**Text block**
"""
# Cannot end msmpeng.exe..



## maanas (Jan 22, 2013)

I have installed windows 7 recently....and installed Microsoft Security essentials with it. I checked my task manager and im seeing this process MsMpEng.exe running and taking too much memory...i checked in msconfig and its full name was Microsoft Antimalware Service with manufacturer unknown..i decided to stop it and then restarted the pc..but that process starts again...tried couple of times but im unable to close it...please help!


----------



## Lachdanan (Apr 23, 2013)

Hello there.

Did you try the good old "uninstall" method ?


----------



## joeten (Dec 4, 2008)

Hi I believe this is what is running Free Malware Removal Tool | Anti-Malware Scan Software


----------



## maanas (Jan 22, 2013)

Ok somehow i was able to end the msmpeng.exe service...by opening windows defender but the thing is..when i stopped it..the Microsoft security essentials which i have installed stopped working and an option came up to start it.. and when i clicked start i was getting a weird error access is denied error 0x10000etc..

So initially i had to remove MSE and install it all over again..and had revert back the changed which i made in windows defender..so the question is....is MsMpeng.exe a process of MSE? which cant be stopped if it stops then MSE stops..? if any1 else is also using MSE...then please let me know if u also have the same process running in your task manager..


----------



## shawnpb (May 30, 2010)

MsMpeng.exe is part of Windows Defender. Did you have Windows Defender completely disabled while running Microsoft Security Essentials?


----------



## maanas (Jan 22, 2013)

I did exactly the same..showed here...and after doing this MSE stopped working...
http://http://helpdeskgeek.com/windows-vista-tips/what-is-msmpeng-exe/


----------
"""
**Extracted records**
"""
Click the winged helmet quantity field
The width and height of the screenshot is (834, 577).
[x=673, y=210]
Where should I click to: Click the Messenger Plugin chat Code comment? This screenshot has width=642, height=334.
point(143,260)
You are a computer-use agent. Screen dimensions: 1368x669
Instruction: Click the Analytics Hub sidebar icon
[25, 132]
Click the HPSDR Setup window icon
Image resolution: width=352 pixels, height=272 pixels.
"""
"""
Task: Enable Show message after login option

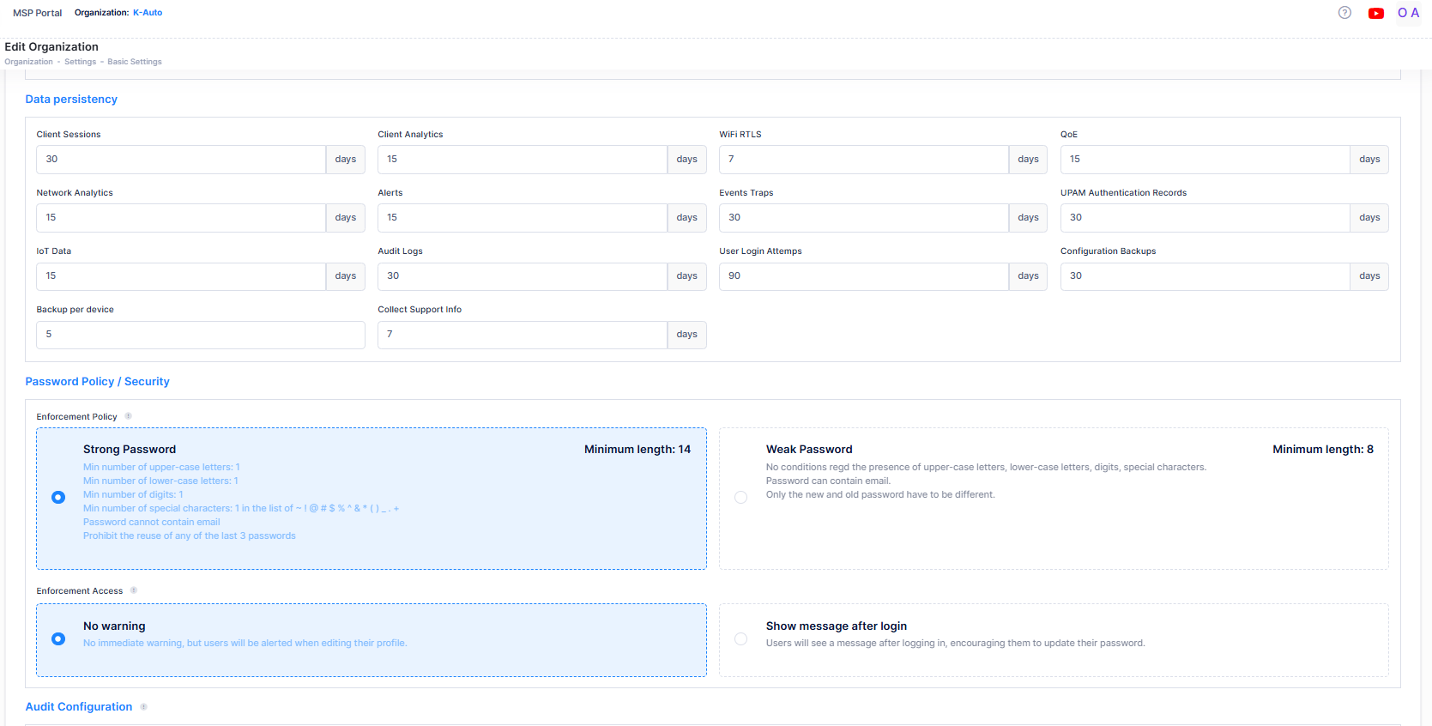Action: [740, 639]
"""
**Prompt**
Could you reproduce the msmpeng.exe forum thread word for word, between "I have installed windows" and "Hello there.", inclusive?

**Correct response**
I have installed windows 7 recently....and installed Microsoft Security essentials with it. I checked my task manager and im seeing this process MsMpEng.exe running and taking too much memory...i checked in msconfig and its full name was Microsoft Antimalware Service with manufacturer unknown..i decided to stop it and then restarted the pc..but that process starts again...tried couple of times but im unable to close it...please help!


----------



## Lachdanan (Apr 23, 2013)

Hello there.